Her gaze tracked as they continued on, as she looked for anything out of place, anything she might have missed before. “I don’t know why it always surprises me to see that sort of thing. Maybe I don’t generally interview lovely families. Steady ones. My impression is Bart came from the same. Maybe it’s a disadvantage in its own way.”

“What way would that be?”

“You can end up too simple and too trusting.” She glanced at him. “That’s sure not our problem.”

“The cop and the criminal?” He laid a stroke down her back. “I’d wager there’s a good many of those from steady families as well.

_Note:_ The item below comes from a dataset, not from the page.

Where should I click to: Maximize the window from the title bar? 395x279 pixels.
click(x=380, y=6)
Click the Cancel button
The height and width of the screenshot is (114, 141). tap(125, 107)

Is that what worries you, Eve, about starting one of our own? Not time yet,” he added, helplessly amused by the quick panic in those canny cop’s eyes. “But when it is, is that your worry? We’ll either raise cops, criminals, or the too trusting?”

“I don’t have a clue. But just a for instance, who’ll remember to say, ‘No more fizzies’? What if I want one? Or no pizza for dinner again, when come on, why the hell not? It’s another endless set of rules to learn. I haven’t worked my way through the marriage rules yet.”

“And yet, here we are.” He lowered his head to kiss her lightly. “I think there’s a lot of on-the-job training involved in raising children.”

“That’s fine when it’s consenting adults, but it ought to be a lot more solid when there’s one of those little squirmy things involved, like Mavis’s Bella. Anyway . . .” She’d let herself become distracted, and Bart deserved better.